Published: 22nd July 2019 Last updated: 13th August 2019

Manipulation of European Union Emissions Trading system (EU ETS) by the buy, bank, burn program compensates unregulated emissions while regulated sectors carry a large part of the burden. This distorts the balance between regulated firms and non-regulated projects, so parties outside the EU ETS can be virtuous at the cost of others. Environmental economists Reyer Gerlagh and Roweno Heijmans of the Tilburg School of Economics & Management discovered a leak in the system.

The EU Emissions Trading System (EU ETS) is an important system to reduce CO2 emissions in the Netherlands and Europe in order to achieve the climate targets (zero emissions by 2060). But is it effective? And can we, citizens, consumers, contribute? Yes, indeed! However, the system is leaking, the authors discovered. Their findings were recently published in Nature Climate Change, a high impact rate journal, linked to Nature.

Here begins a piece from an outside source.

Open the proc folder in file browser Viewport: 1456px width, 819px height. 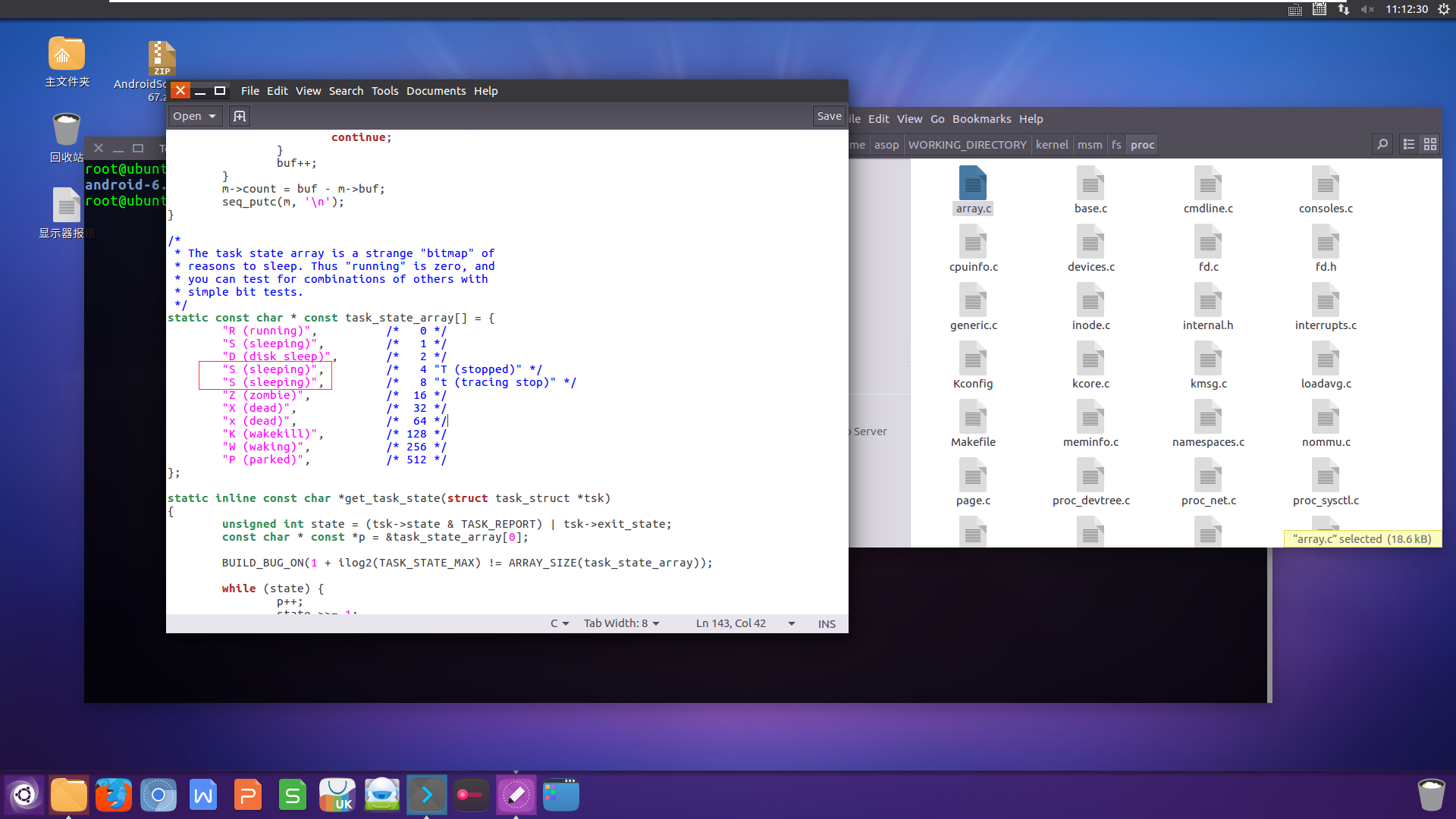[1144, 145]
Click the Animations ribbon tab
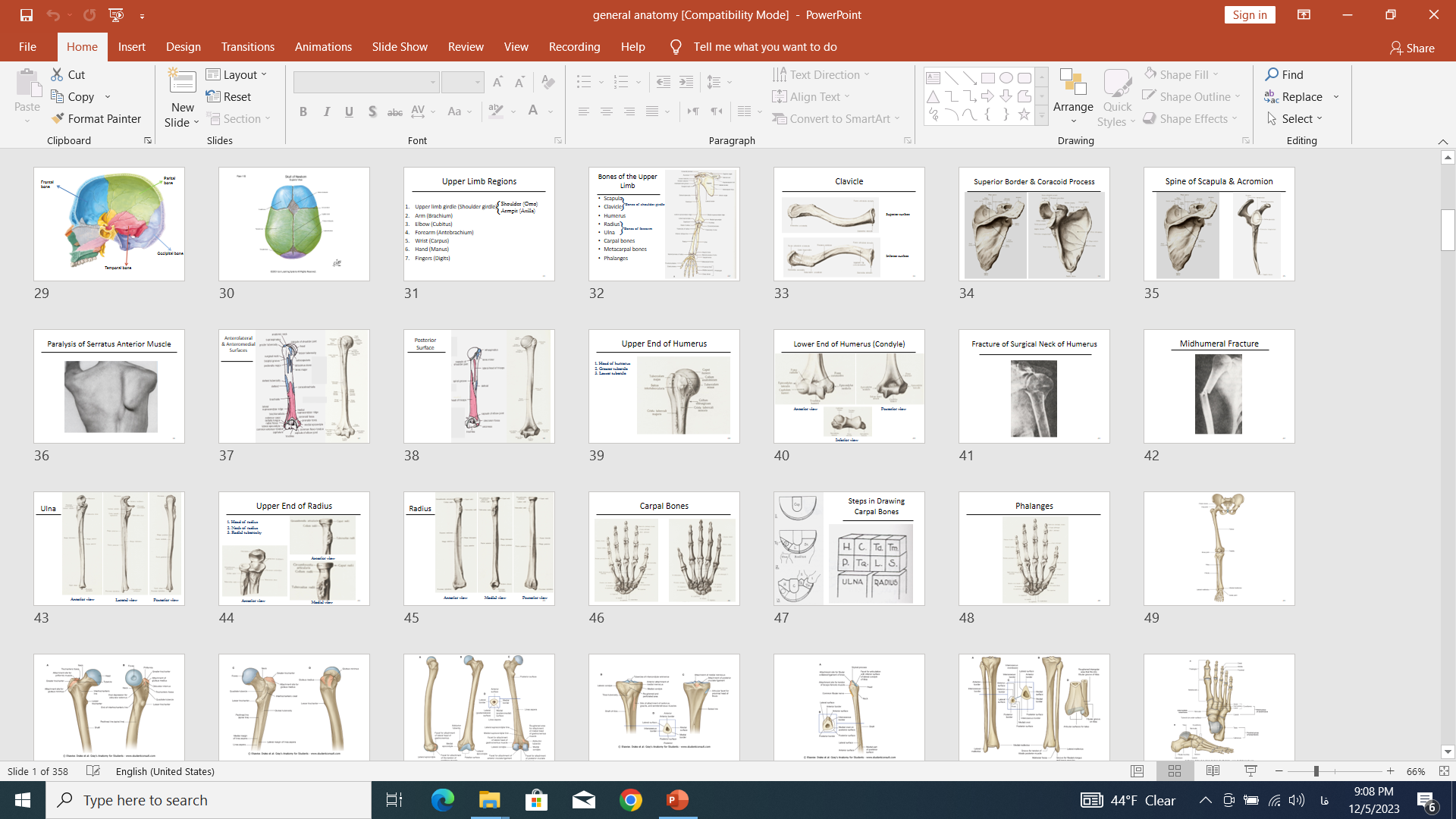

Large companies must buy emission rights for each ton of CO2 they emit. Without these permits they are not allowed to emit CO2, otherwise they will be severely punished with high fines. Companies can buy, sell and burn the rights, but also may save them for later ('bank'). In the Netherlands the Dutch Emissions Authority (NEa) is responsible for compliance and punishment.

Regulation within ETS

EU ETS, the flagship of European climate policy, regulates the greenhouse gas emissions of some 11,000 companies, together accounting for 45% of Europe's emissions. Approximately 450 companies in the Netherlands fall under the ETS regime, of which 20% is responsible for 90% of total Dutch CO2 emissions covered by EU-ETS. We are talking about large, energy-intensive companies in the electricity sector, refining industry, chemical industry and the metal sector, such as Shell, Exxon, Tata Steel, Dow Benelux, Akzo and Chemelot.

Purchase outside ETS

Emission rights can also be purchased, sold and banked by governments, non-governmental organizations and consumers from outside the ETS. Unregulated sectors include agriculture, road transport and aviation to destinations outside the European Economic Area. Reducing emissions by non-ETS parties can come about in two ways: (1) abatement outside ETS through emission reduction projects, for example, reducing highway speed limits or substituting bikes for cars; and (2) abatement through the ETS by buying allowances from it and annihilating them, a practice we call ‘buy and burn’. There are various private initiatives outside the ETS that intervene in the ETS: such as Carbonkiller in the Netherlands, Sandbag in the UK and The Compensators in Germany.

Carbonkiller

Carbonkiller allows everyone to buy and destroy CO2 emission allowances from the EU ETS. The corresponding CO2 can therefore no longer be emitted by the industry. The less of these permits in circulation, the lower the total possible emissions of EU super polluters and the greater the incentive to innovate.

National climate policy

The total emissions of all EU countries until 2030 are fixed (after 2030 they are not yet legally ratified), with the number of allowances issued decreasing every year until they are zero, somewhere between 2050 and 2060. However, emissions move through time and space. Policy in one member state (i.e. the Netherlands) to limit emissions within its own borders can be frustrated by higher emissions in other member states and/or years. National climate policy will then lead to a fall in demand and the price of emission rights, but not in reduction of CO2 emissions. National climate policy can therefore be ineffective due to the ETS! The so-called carbon leakage. Reason why the Market Stability Reserve (MSR) was established. The MSR enables the EU to withdraw emission allowances from the market. Problem tackled, you think.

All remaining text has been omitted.